I still have to pinch myself at times to convince myself this is not a dream. Time has gone so fast this week and I have had some amazing experiences!
It is still an adventure just walking to the office in the morning. I am roused at 5am by church singing; get up at 6am; bang on the bathroom door to let Graham, the gecko know I am coming in and don’t want to see him; have a quick splash under the shower; search for clothes-usually by torchlight; eat porridge and cassava bread-tastes very sweet and has butter in it; put laptop in rucksack; lock front door; put on sandals which are in verandah and lock outside door (turning key three times); go into main yard; give door in the metal gate a mighty shove and step out into Cemetery Road. There is indeed a cemetery here but it is completely overgrown and only the tops of the graves are visible. The “road” part is debatable as it is really a sandy, litter-strewn path with huge pot-holes which Ahmed, the ESSPIN driver navigates with great sklil when he has to give me a lift. The raod, like all roads in Nigeria, is home to chickens and countless goats-smaller and cuter than British goats.Yesterday there were some gorgeous baby chicks following their mum in the ditch. People are everywhere-walking, on motorbikes, in cars, opening their shops, cooking plantains, shouting, singing..... Children in immaculate brightly coloured uniforms-the green one is my favourite- are heading off to school. School starts at 8, breakfast at 10.30 and finishes at 1.30. I still cause a stir and am greeted every few metres. I get a very enthusiastic welcome from the owner of the first “pub” who wants me to go and sit there one evening. It si nothing like Wetherspoons in case you were wondering! At the end of Cemetery road I turn onto the main road and there the adventure really begins. Traffic is horrendous! A ditch runs alongside the road with planks placed here and there so you can cross over them. Crossing the road is not for the faint hearted! Dodging okadas, cars and taxis which often suddenly turn and go down the wrong side of the road, I eventually leap the ditch and make it to the other side! As I get nearer to the office it gets busier and noisier. I am constantly amazed at what people can carry on their heads-huge baskets of plantains, oranges, boxes of cooked food, wood........ Other people hurry past with chickens under their arms........ The sights, sounds and smells are amazing!

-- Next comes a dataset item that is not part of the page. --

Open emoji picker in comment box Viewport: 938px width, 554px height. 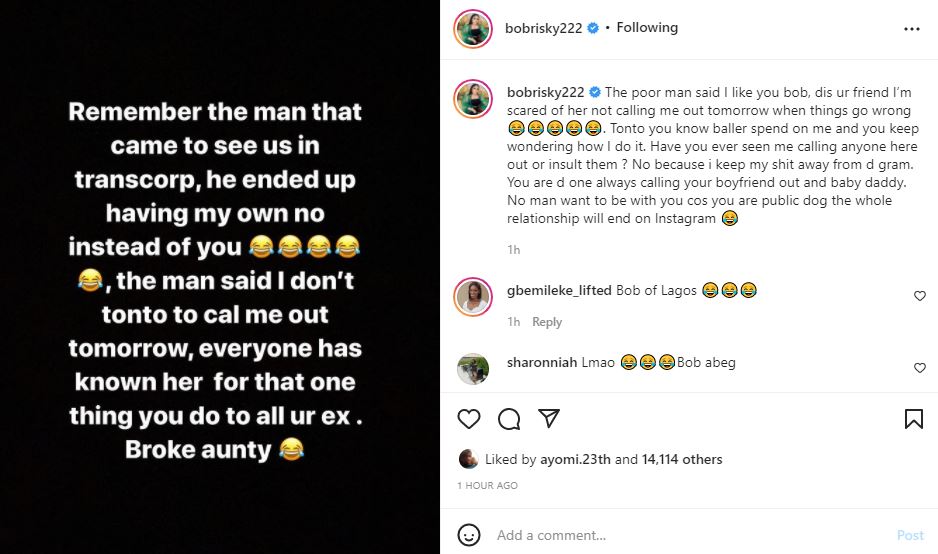469,535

After the heat the ESSPIN office is a welcome retreat with air conditioning, cool water machine and coffee. Everyone is really friendly and I get a warm welcome. I really am trying to learn names but it is not easy especially when I discovered some of the men had three names and the name Alhaja means they have been to Mecca so quite a few are called this.

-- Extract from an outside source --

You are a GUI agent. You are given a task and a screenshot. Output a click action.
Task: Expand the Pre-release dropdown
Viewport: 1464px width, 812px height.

I also need to learn the names of the SSIT team-State School Improvement Team as I will be working closely with them. On Friday I got the chance to really get to know Tunji and Abiyao (know these must be wrong spellings but it is how the names sound to me). I went out with them to two schools to attend the headteacher cluster group meetings where they were discussing school self evaluation. As we drove through Ilorin I saw more sights and sounds-everywhere is so busy! We could learn a lot from cluster meetings Nigerian style-I love the way everyone repeated the conclusions or things that were important and there is often an inspiring prayer. I don’t know how teachers would feel about sitting on broken desks and phones going off with very loud ring tones!The meetings were very efficiently run and I was made very welcome and allowed to sit in during group work. The second meeting was in Sunga, Edu which was a very long drive over bumpy roads. They had actually finished the meeting and gone to pray but came back especially to talk to us which I thought was amazing. The school they met in was very rural and some children were looking after the goats-it was half term. I was quite shocked at the state of the school which had desks only in class 6. It was good to meet the heads and find out their thoughts on the lesson plans. There is a photo of me with them somewhere in this blog!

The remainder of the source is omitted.